The latest set of scholastic league tables put China ( or more specifically Shanghai) in the number one spot with other parts of the far east such as Singapore, Korea and Japan in, or close to, other top ranked places. The relatively 'poor' performance of the UK countries inevitably made the reporting of the exercise into something of a political football. It was intriguing, then, to have the opportunity to discuss the whole issue with a small group of Chinese teachers and educationalists a week or so ago. What was particularly interesting was the degree of scepticism they seemed to have about the Shanghai performance in particular.

Just to give the whole thing a bit of context [ warning - you are now entering an acronym-rich zone]. These international education assessments come courtesy of a programme called PISA ( the Programme for International Student Assessment) which is directed by OECD ( the Organisation for Economic Co-operation and Development). There are other projects with similar aims of providing meaningful international comparisons such as TIMSS ( Trends in International Mathematics and Science Study) and PIRLS ( Progress in International Reading Literacy Study). [ YWW - that is, you were warned]

The aim of PISA is to provide a common assessment of 15 year olds across many countries - 44 in total - and involving over half a million young people in the most recent case. The assessment looks in particular at achievement in maths, reading and science and the 2012 exercise ( which reported at the end of 2013) has a particular focus on maths.

As mentioned, the far east seem to score particularly well in the maths tests and the UK was seen as languishing rather shamefully some twenty odd places down the table. As we have all been to school, and many of us are, indeed, parents, we are all profoundly qualified in education matters ((just as travelling by plane perfectly equips us to fly one) and much heat ensued.

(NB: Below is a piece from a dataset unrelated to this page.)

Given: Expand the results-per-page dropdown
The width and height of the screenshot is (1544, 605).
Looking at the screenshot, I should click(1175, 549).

A junior education minister was despatched to China to see for herself the fruits of the Chinese approach and came back with a message that approximated to 'I have seen the future- and it all adds up' and a group of Chinese maths teachers ( a Shanghai summation ?) are to come back to the UK to share their expertise.

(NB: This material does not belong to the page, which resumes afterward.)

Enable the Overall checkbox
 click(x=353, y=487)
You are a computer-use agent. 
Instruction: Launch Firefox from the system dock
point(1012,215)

The view from within China on all of this was worth hearing. The Chinese teachers in Birmingham were here to see what they themselves might learn from aspects of our approach to education matters generally and to that end visited a school and one of our university education departments. There they were taken through an overview of the tangle of policy development that teachers and pupils have contended with for the past couple of decades - a presentation that concluded with these latest PISA tables.

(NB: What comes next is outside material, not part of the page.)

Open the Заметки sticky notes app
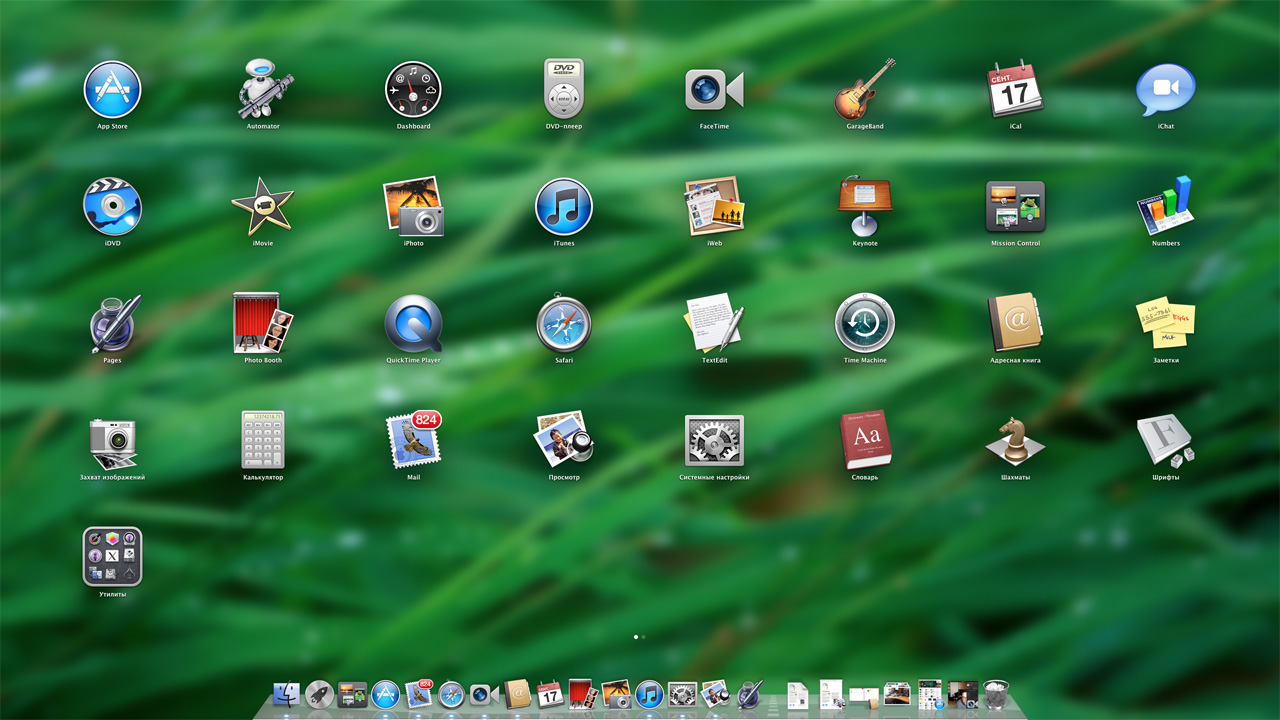 click(1165, 323)

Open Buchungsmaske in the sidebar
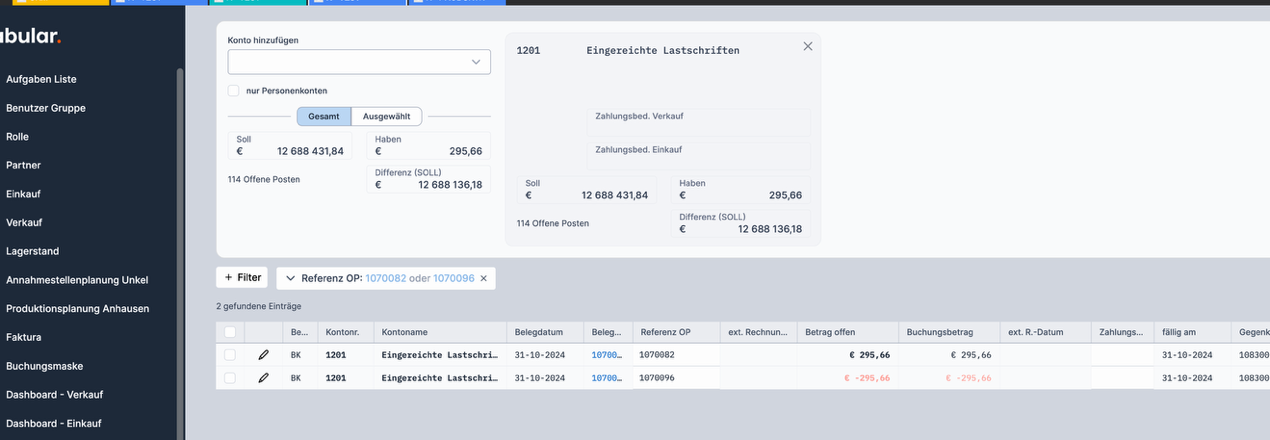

Having patiently been navigated through the bewilderness of UK policy, our Chinese friends perked up at this point. The burden of their assessment seemed to be that education experts elsewhere in China are themselves more than a little intrigued by the Shanghai performance. Although they were far too diplomatic to say so directly - playing away from home as it were - it was difficult to avoid an impression that felt that the of these results might need a further degree of close scrutiny. The plot thickens.

What was just as interesting was the extent to which the focus of this group of teachers was less on the slightly arid measurement of performance and productivity that the PISA approach rests on and much more on the wider development of the child. Their school is actually attached to one of Beijing's leading teacher training institutions; their interest in their school visit here was in the experience of children working together in groups in contrast to the typically more formal set up in Chinese classes.

They actually had a very particular desire to get some real idea of how Eton College (and presumably the wider private sector here)is set up; in how good it really is and is how it delivers the results that it does for pupils and parents.

The ultimate global competition is of course the economic one. This brief visit underlined the extent to which China also sees education as the vital component is winning that game - but suggested they may actually be beginning to approach it from a very different perspective that we do here in the UK.